Saban, regarded as one of the greatest defensive minds of a generation, has kept a good defensive coordinator on staff, whether it was Muschamp at LSU and in Miami or Kirby Smart at Alabama now. Muschamp's done the same with Dan Quinn at Florida. Fisher, an offensive-minded head coach, doesn't have the same help on his side of the ball in Tallahassee, with converted wide receivers coach James Coley serving as offensive coordinator and Fisher calling the plays, coaching the quarterbacks, and running the show. That's a lot more work and a lot less delegation, and it's prompted debate over whether it's affected Fisher's ability to wear every hat well.
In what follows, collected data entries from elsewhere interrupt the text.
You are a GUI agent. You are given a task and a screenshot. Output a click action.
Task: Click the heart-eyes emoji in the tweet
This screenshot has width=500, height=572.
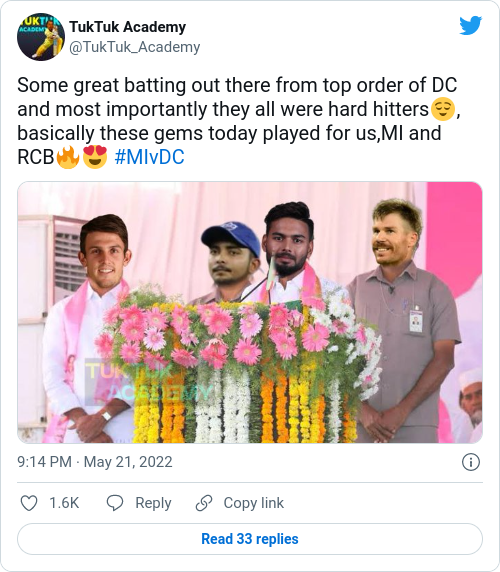click(x=95, y=157)
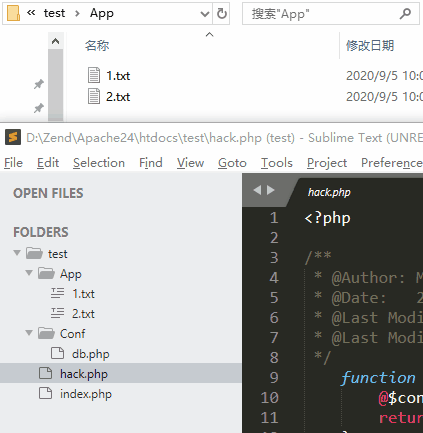Switch to the hack.php tab
The width and height of the screenshot is (423, 433).
pyautogui.click(x=329, y=192)
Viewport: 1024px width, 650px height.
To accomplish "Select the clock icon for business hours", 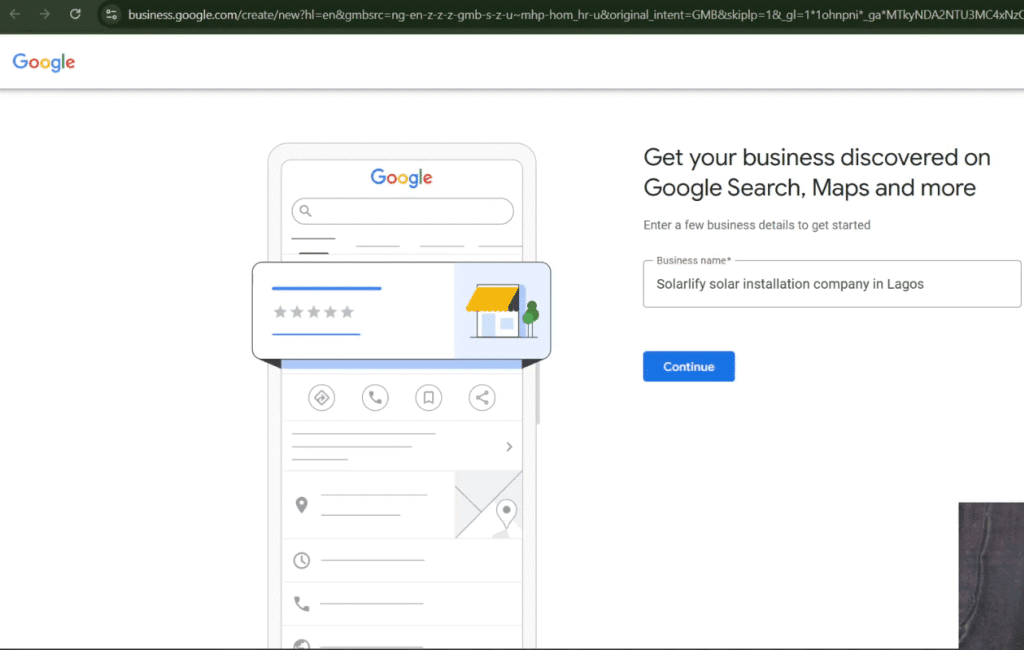I will click(x=302, y=561).
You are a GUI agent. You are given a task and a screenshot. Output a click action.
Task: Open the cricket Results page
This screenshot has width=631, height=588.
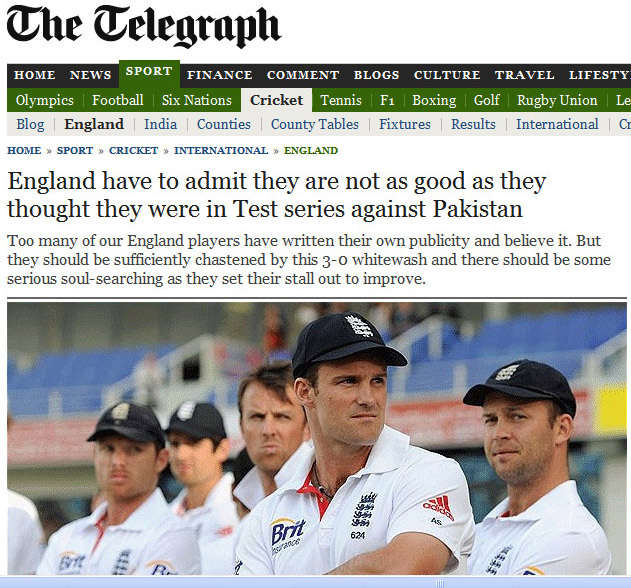(x=473, y=124)
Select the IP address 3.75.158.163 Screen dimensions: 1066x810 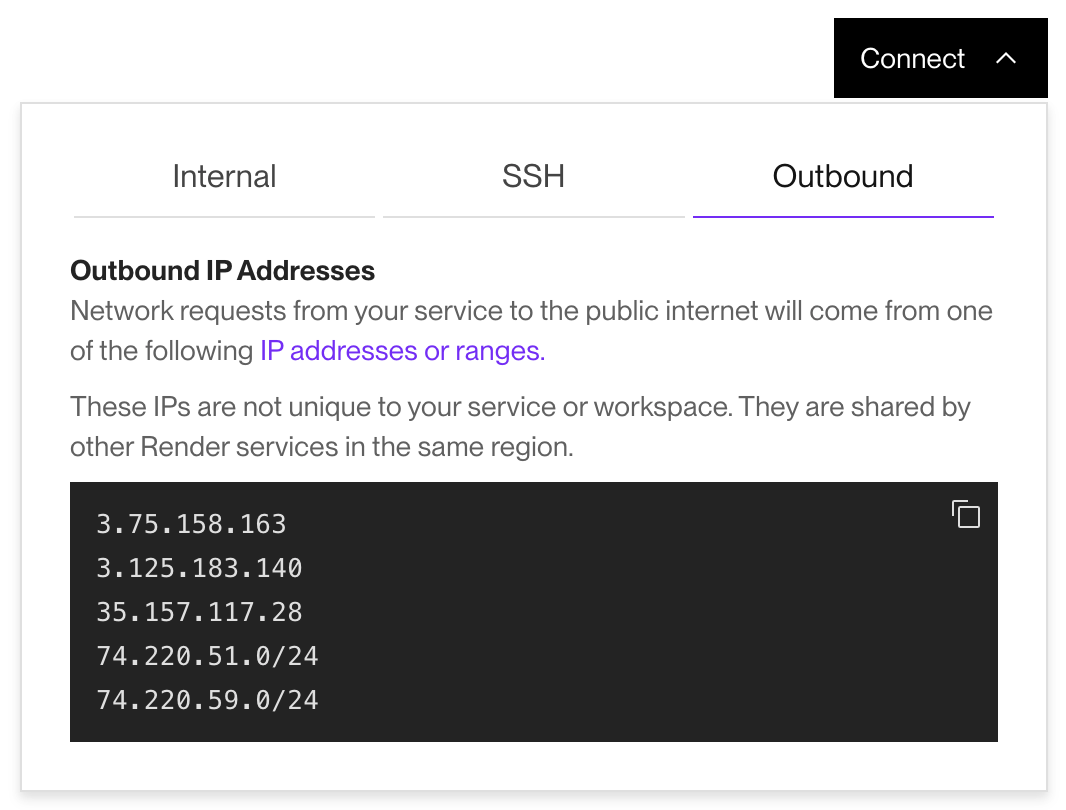(191, 523)
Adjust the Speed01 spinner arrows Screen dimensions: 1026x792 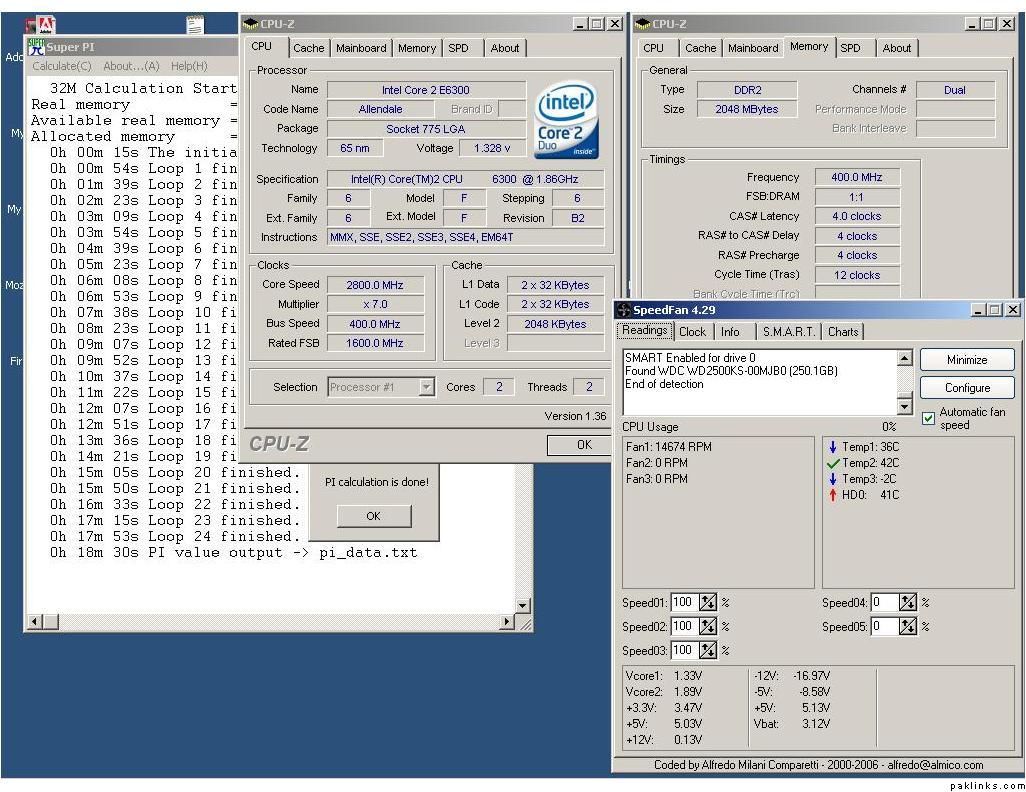pos(707,602)
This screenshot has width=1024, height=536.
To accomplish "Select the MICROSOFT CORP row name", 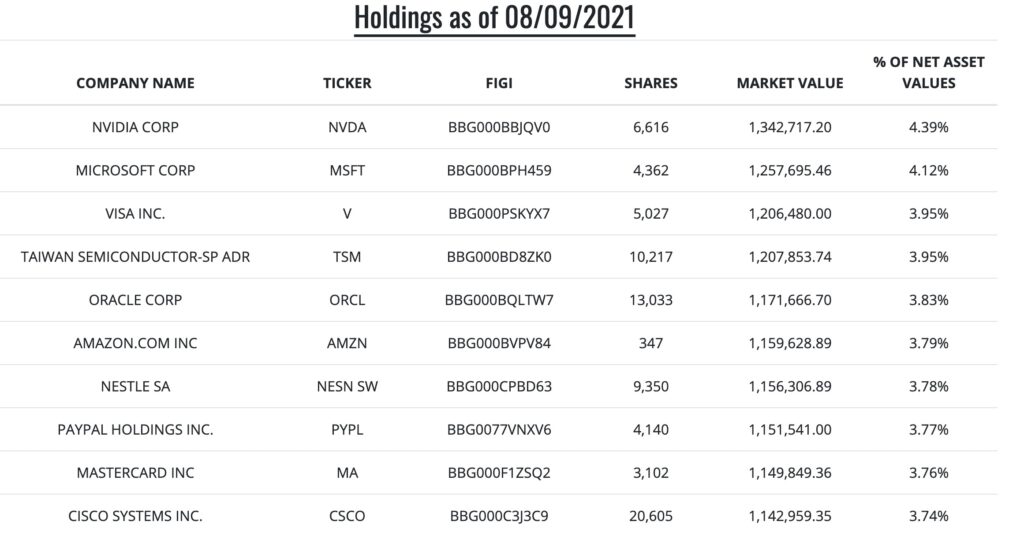I will point(135,170).
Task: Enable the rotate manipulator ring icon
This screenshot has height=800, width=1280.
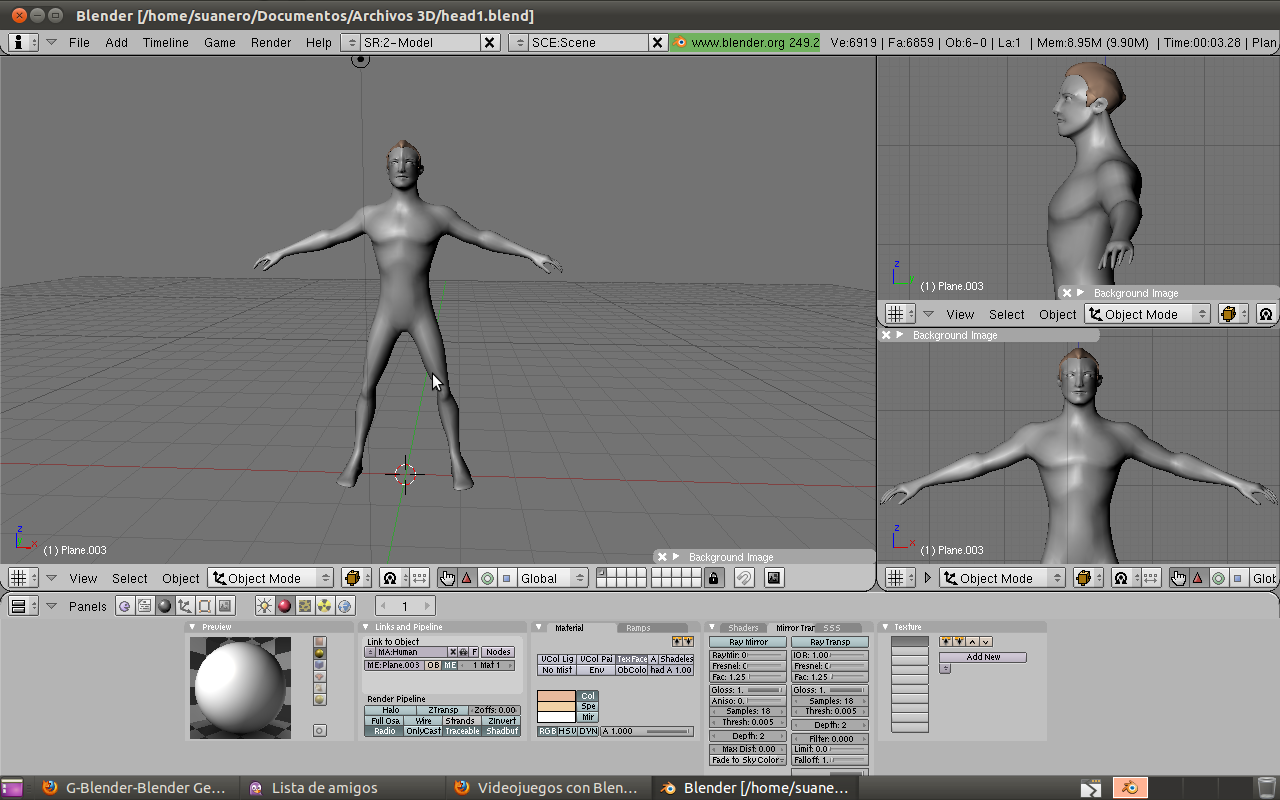Action: pos(487,578)

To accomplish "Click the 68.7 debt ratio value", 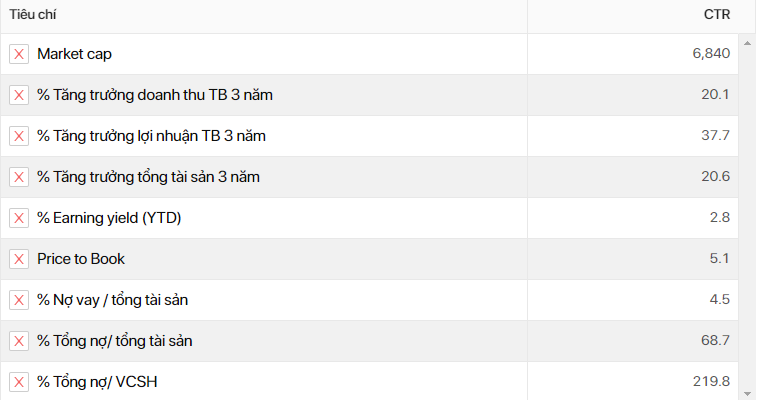I will point(716,341).
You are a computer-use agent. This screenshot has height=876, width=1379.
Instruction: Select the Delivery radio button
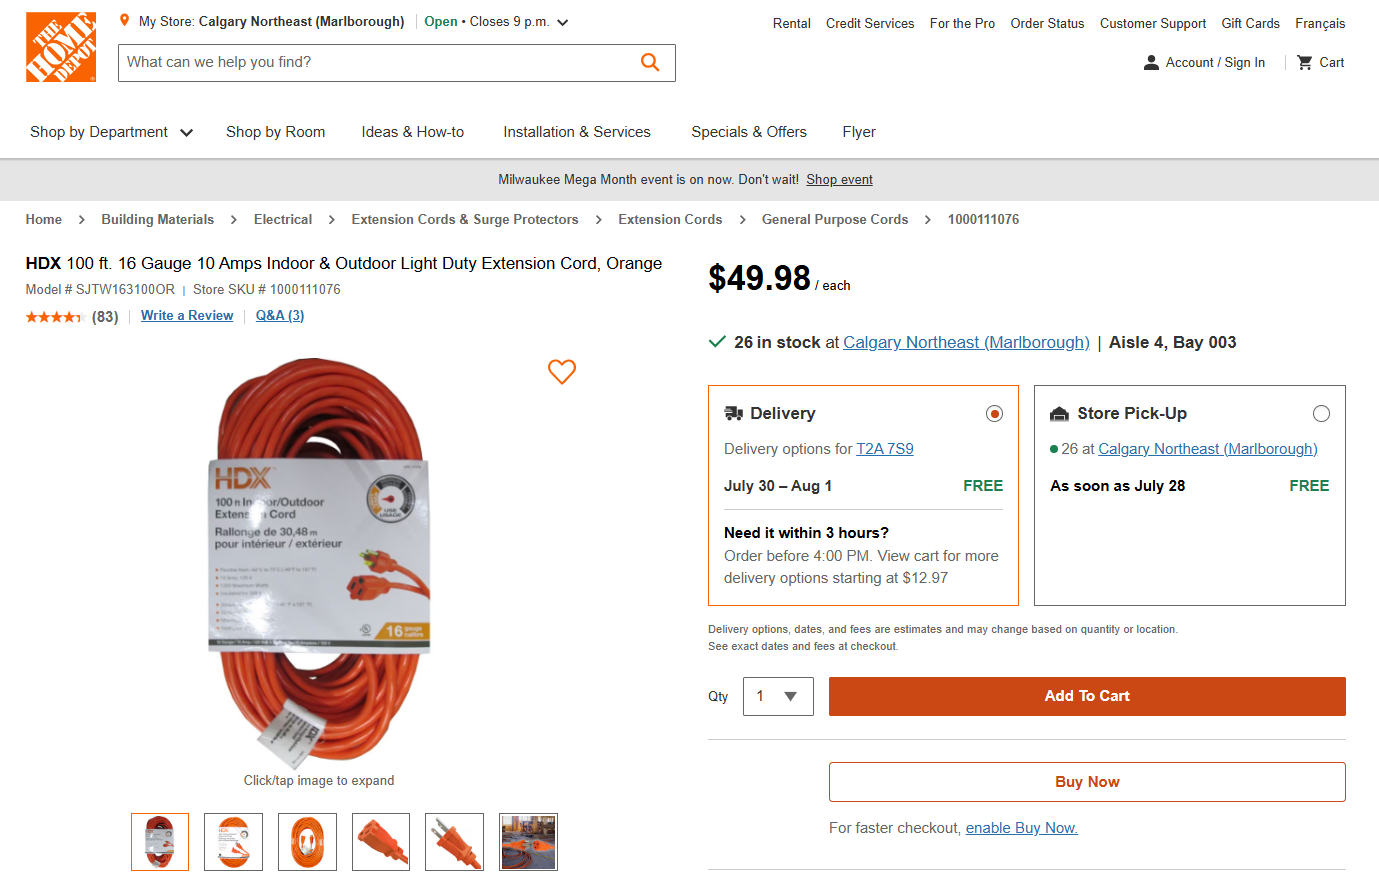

Florida State's always been a bit less picky about its recruits than Florida, because slightly lower academic standards allow it to be and it has had success (in most non-Randy Moss cases) with doing that. But Florida State's got a couple of players in its current recruiting class that are probably at least partly compromises, attempts to get a package deal with one great player and one average player in it to Tallahassee. That's Fisher's choice, and whether it's a good one or not can be debated. But it's a compromise that Muschamp would almost certainly not make.
And, most importantly, even in the era of explosive spread offense, defense is winning in college football. Notre Dame looks like a possible national champion because of a defense that resembles SEC titlists' defenses; even the Auburn team that had Cam Newton at the helm of a prolific offense needed its defense to step up against Oregon to win that title.
Florida State's defense, No. 1 nationally on a yards-per-play basis coming into last Saturday, got fat on a bunch of bad ACC teams and got run over by a Florida offense that had spent much of the last month doing very little right. The Gators scored more offensive points against the 'Noles than they had against in any two of their previous four games combined — and probably should have had more, but went with a fake field goal that failed and were moved out of field goal range by Jeff Driskel's inability to throw the ball away. And, previously, Florida State's defense couldn't hold a 16-0 lead against N.C. State, knocking the 'Noles out of national title contention.
For that effort, Florida State defensive coordinator Mark Stoops has now become Kentucky head coach Mark Stoops. Fisher has a chance to get his next defensive coordinator hire right; Florida already has the right people in place at head coach and defensive coordinators, and the Gators only giving up touchdowns to the nation's No. 1 offense on a yards-per-play basis on two short-field drives (caused by a turnover and a special teams error) and a meaningless final drive is proof.
And all that happened despite Florida State's defense being arguably the most talented in the country, with a half-dozen players who will end up in the NFL on it even after excluding the injured Brandon Jenkins.
FSU has to play Florida every year, and will have to beat Florida to win national titles. He did that in 2010 and 2011 because Florida's offenses lagged well behind the FSU ones; hell, Florida's defense might have found a way to win the 2011 meeting between the two teams if all Florida's offense had done was hold on to the ball and punt.
Florida's verging on greatness on defense, and looks to be rebuilding a great offense. Florida State is going to have a hard time getting better on either side of the ball than it was this year. And with Florida getting the 'Noles at home next year and taking back the lead in recruiting, this feels like the beginning of another run by the Gators.
Fisher has proven that he can recruit, and he's built an offense that delivers killshot after killshot to teams with less star-studded defenses than Florida's. The defenses he's left up to Stoops have been good, but not great. Fisher's obviously a very good coach, and one only needs to watch his superb coach's show to see that he's a keen-eyed perfectionist.
But as an offensive coach, Fisher might not be quite as effective a perfectionist as Muschamp is, and he certainly doesn't have the same strands of Saban DNA Muschamp does.
Jeremy Foley and Florida fans seem sure that they have their man in Will Muschamp.
The jury is still out on Jimbo Fisher.